_YOUR OBJECTIVE_:
Please write out every one of the rows below word for word, with no changes.

(Collected data entries)
==========
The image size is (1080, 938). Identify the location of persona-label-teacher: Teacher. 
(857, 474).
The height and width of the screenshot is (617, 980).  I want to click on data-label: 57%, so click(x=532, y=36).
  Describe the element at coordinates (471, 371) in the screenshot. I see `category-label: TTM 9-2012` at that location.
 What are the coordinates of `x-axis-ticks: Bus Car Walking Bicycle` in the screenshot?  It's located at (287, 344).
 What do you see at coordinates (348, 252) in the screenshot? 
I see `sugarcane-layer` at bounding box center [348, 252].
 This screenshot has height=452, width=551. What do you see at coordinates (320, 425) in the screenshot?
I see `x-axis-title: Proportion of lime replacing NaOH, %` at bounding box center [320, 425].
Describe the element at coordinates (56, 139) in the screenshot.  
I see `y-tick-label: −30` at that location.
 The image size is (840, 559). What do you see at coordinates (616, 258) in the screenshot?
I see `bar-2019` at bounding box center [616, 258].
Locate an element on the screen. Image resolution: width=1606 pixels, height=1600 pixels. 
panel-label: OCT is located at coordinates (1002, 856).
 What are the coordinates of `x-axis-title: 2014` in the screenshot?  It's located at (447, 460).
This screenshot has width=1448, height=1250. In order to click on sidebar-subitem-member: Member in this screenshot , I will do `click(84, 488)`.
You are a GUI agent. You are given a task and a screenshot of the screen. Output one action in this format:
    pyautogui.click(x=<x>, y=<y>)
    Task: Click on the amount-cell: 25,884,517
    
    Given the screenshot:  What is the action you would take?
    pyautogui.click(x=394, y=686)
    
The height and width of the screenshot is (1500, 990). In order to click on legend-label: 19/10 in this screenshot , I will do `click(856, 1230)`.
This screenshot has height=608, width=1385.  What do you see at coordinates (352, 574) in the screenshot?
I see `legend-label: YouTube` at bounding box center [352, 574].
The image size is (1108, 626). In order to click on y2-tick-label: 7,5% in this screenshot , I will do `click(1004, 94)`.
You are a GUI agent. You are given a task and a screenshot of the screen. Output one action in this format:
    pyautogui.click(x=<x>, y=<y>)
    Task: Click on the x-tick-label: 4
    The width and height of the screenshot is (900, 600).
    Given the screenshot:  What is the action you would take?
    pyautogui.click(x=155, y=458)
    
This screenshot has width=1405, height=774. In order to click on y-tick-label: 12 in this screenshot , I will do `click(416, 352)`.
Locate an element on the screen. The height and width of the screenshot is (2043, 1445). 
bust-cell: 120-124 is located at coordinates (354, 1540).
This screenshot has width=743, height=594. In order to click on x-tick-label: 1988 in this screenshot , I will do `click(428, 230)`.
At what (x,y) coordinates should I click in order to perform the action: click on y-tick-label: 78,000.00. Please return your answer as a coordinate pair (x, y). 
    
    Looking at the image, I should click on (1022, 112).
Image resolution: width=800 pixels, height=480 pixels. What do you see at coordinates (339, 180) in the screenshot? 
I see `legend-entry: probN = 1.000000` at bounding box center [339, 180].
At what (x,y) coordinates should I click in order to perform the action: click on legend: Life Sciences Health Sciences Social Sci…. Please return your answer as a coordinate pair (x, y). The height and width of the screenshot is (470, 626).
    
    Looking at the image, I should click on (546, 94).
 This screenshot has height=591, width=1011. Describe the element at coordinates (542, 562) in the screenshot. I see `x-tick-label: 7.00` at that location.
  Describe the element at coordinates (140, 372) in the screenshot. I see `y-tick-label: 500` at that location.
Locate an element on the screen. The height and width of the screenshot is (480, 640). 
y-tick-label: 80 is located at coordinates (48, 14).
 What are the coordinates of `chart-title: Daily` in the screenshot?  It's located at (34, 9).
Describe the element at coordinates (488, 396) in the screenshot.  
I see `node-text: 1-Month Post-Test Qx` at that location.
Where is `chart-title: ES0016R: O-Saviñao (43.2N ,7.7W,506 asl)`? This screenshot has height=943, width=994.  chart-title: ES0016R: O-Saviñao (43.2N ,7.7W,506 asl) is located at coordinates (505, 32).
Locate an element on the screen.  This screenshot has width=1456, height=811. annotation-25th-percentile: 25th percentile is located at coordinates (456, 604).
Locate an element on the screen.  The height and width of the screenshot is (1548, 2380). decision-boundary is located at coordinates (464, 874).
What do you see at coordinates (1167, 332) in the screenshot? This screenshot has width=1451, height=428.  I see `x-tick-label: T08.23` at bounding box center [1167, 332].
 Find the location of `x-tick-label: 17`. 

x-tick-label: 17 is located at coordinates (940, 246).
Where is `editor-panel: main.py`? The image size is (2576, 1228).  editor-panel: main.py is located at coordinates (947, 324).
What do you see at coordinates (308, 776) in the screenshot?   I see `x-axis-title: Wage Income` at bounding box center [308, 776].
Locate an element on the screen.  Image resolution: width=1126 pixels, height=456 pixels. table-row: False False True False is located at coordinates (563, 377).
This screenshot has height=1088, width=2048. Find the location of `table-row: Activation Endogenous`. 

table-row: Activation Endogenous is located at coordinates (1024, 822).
==========
_ANSWER SPACE_:
The image size is (1080, 938). Identify the location of persona-label-teacher: Teacher. 
(857, 474).
The height and width of the screenshot is (617, 980).  I want to click on data-label: 57%, so click(x=532, y=36).
  Describe the element at coordinates (471, 371) in the screenshot. I see `category-label: TTM 9-2012` at that location.
 What are the coordinates of `x-axis-ticks: Bus Car Walking Bicycle` in the screenshot?  It's located at (287, 344).
 What do you see at coordinates (348, 252) in the screenshot? 
I see `sugarcane-layer` at bounding box center [348, 252].
 This screenshot has height=452, width=551. What do you see at coordinates (320, 425) in the screenshot?
I see `x-axis-title: Proportion of lime replacing NaOH, %` at bounding box center [320, 425].
Describe the element at coordinates (56, 139) in the screenshot.  
I see `y-tick-label: −30` at that location.
 The image size is (840, 559). What do you see at coordinates (616, 258) in the screenshot?
I see `bar-2019` at bounding box center [616, 258].
Locate an element on the screen. Image resolution: width=1606 pixels, height=1600 pixels. 
panel-label: OCT is located at coordinates (1002, 856).
 What are the coordinates of `x-axis-title: 2014` in the screenshot?  It's located at (447, 460).
This screenshot has width=1448, height=1250. In order to click on sidebar-subitem-member: Member in this screenshot , I will do `click(84, 488)`.
You are a GUI agent. You are given a task and a screenshot of the screen. Output one action in this format:
    pyautogui.click(x=<x>, y=<y>)
    Task: Click on the amount-cell: 25,884,517
    
    Given the screenshot:  What is the action you would take?
    pyautogui.click(x=394, y=686)
    
The height and width of the screenshot is (1500, 990). In order to click on legend-label: 19/10 in this screenshot , I will do `click(856, 1230)`.
This screenshot has height=608, width=1385.  What do you see at coordinates (352, 574) in the screenshot?
I see `legend-label: YouTube` at bounding box center [352, 574].
The image size is (1108, 626). In order to click on y2-tick-label: 7,5% in this screenshot , I will do `click(1004, 94)`.
You are a GUI agent. You are given a task and a screenshot of the screen. Output one action in this format:
    pyautogui.click(x=<x>, y=<y>)
    Task: Click on the x-tick-label: 4
    The width and height of the screenshot is (900, 600).
    Given the screenshot:  What is the action you would take?
    pyautogui.click(x=155, y=458)
    
This screenshot has width=1405, height=774. In order to click on y-tick-label: 12 in this screenshot , I will do `click(416, 352)`.
Locate an element on the screen. The height and width of the screenshot is (2043, 1445). 
bust-cell: 120-124 is located at coordinates (354, 1540).
This screenshot has width=743, height=594. In order to click on x-tick-label: 1988 in this screenshot , I will do `click(428, 230)`.
At what (x,y) coordinates should I click in order to perform the action: click on y-tick-label: 78,000.00. Please return your answer as a coordinate pair (x, y). 
    
    Looking at the image, I should click on (1022, 112).
Image resolution: width=800 pixels, height=480 pixels. What do you see at coordinates (339, 180) in the screenshot? 
I see `legend-entry: probN = 1.000000` at bounding box center [339, 180].
At what (x,y) coordinates should I click in order to perform the action: click on legend: Life Sciences Health Sciences Social Sci…. Please return your answer as a coordinate pair (x, y). The height and width of the screenshot is (470, 626).
    
    Looking at the image, I should click on (546, 94).
 This screenshot has height=591, width=1011. Describe the element at coordinates (542, 562) in the screenshot. I see `x-tick-label: 7.00` at that location.
  Describe the element at coordinates (140, 372) in the screenshot. I see `y-tick-label: 500` at that location.
Locate an element on the screen. The height and width of the screenshot is (480, 640). 
y-tick-label: 80 is located at coordinates (48, 14).
 What are the coordinates of `chart-title: Daily` in the screenshot?  It's located at (34, 9).
Describe the element at coordinates (488, 396) in the screenshot.  
I see `node-text: 1-Month Post-Test Qx` at that location.
Where is `chart-title: ES0016R: O-Saviñao (43.2N ,7.7W,506 asl)`? This screenshot has height=943, width=994.  chart-title: ES0016R: O-Saviñao (43.2N ,7.7W,506 asl) is located at coordinates (505, 32).
Locate an element on the screen.  This screenshot has width=1456, height=811. annotation-25th-percentile: 25th percentile is located at coordinates (456, 604).
Locate an element on the screen.  The height and width of the screenshot is (1548, 2380). decision-boundary is located at coordinates (464, 874).
What do you see at coordinates (1167, 332) in the screenshot? This screenshot has width=1451, height=428.  I see `x-tick-label: T08.23` at bounding box center [1167, 332].
 Find the location of `x-tick-label: 17`. 

x-tick-label: 17 is located at coordinates (940, 246).
Where is `editor-panel: main.py`? The image size is (2576, 1228).  editor-panel: main.py is located at coordinates (947, 324).
What do you see at coordinates (308, 776) in the screenshot?   I see `x-axis-title: Wage Income` at bounding box center [308, 776].
Locate an element on the screen.  Image resolution: width=1126 pixels, height=456 pixels. table-row: False False True False is located at coordinates (563, 377).
This screenshot has height=1088, width=2048. Find the location of `table-row: Activation Endogenous`. 

table-row: Activation Endogenous is located at coordinates (1024, 822).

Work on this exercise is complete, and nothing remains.